NHS leaders in Scotland have discussed having a “two tier” health service where the wealthy will pay for their treatment. They have also raised the idea of reducing the number of free prescription drugs as Scotland records significantly long A&E waiting times.
The BBC reports that they have seen draft minutes of a meeting of NHS Scotland health board chief executives attended by NHS leaders such as Scottish Chief executive Caroline Lamb and Scotland’s Health Secretary Humza Yousaf. According to the BBC, the meeting began with an update surrounding recent conversations with the Chief executive and raised suggestions that hospitals should curtail their appetite for risk by looking to send patients home more quickly, and pause the funding of some new drugs.
The meeting highlighted concerns for the NHS including a "billion pound hole" in the budget and whether the NHS could continue to offer its range of programmes and deliver services safely whilst “doing no harm." Those in attendance were given a “green light” to offer ideas of reform with the minutes noting that "fundamental reform" of the primary care model "must be on the table".
■ ■ ■ ■ ■ ■ ■
- Task item: Continue the news report on NHS Scotland leaders weighing a two-tier health service, picking up after its final sentence about "fundamental reform" of primary care.

- Available data:
■ ■ ■ ■ ■ ■ ■
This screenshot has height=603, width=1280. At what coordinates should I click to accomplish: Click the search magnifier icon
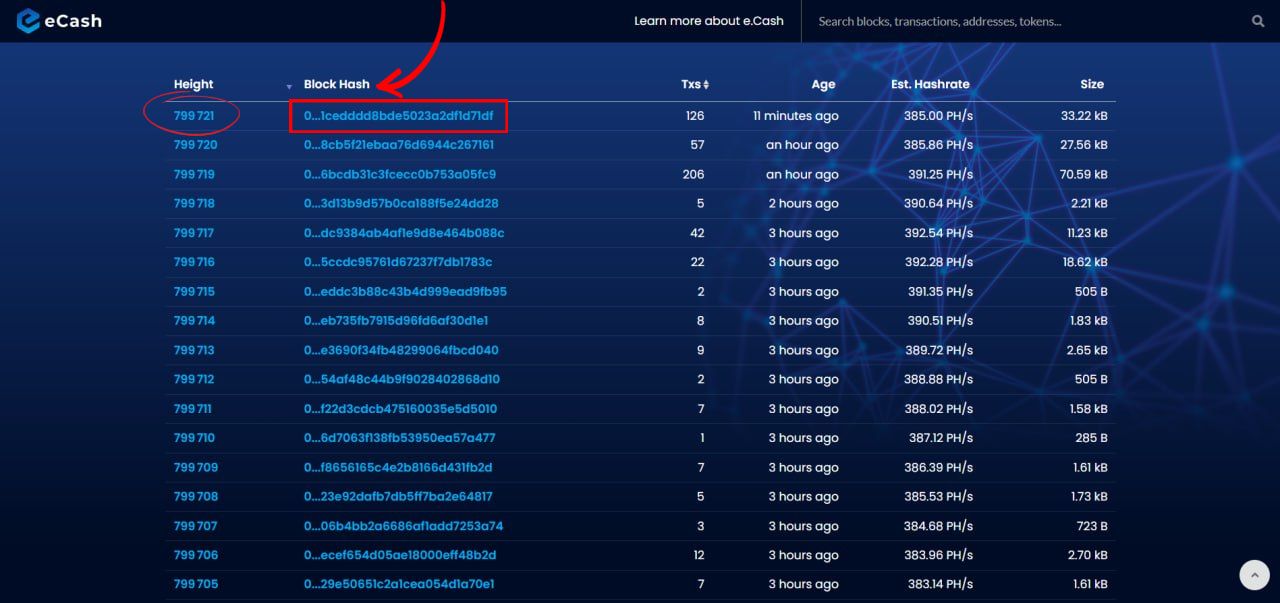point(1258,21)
■ ■ ■ ■ ■ ■ ■
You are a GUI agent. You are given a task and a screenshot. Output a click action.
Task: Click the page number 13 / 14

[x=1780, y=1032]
■ ■ ■ ■ ■ ■ ■
- Solved problem:
Immigration minister Robert Jenrick has suggested the government rebukes the idea of introducing charges to the NHS. Jenrick told TalkTV: “I haven’t seen the story about Scotland.
“We certainly don’t have any intention to introduce charges to the NHS. There is an issue with people still not coming forward post-pandemic with conditions and the NHS has been surprised by people’s reluctance to present themselves for a range of different conditions.”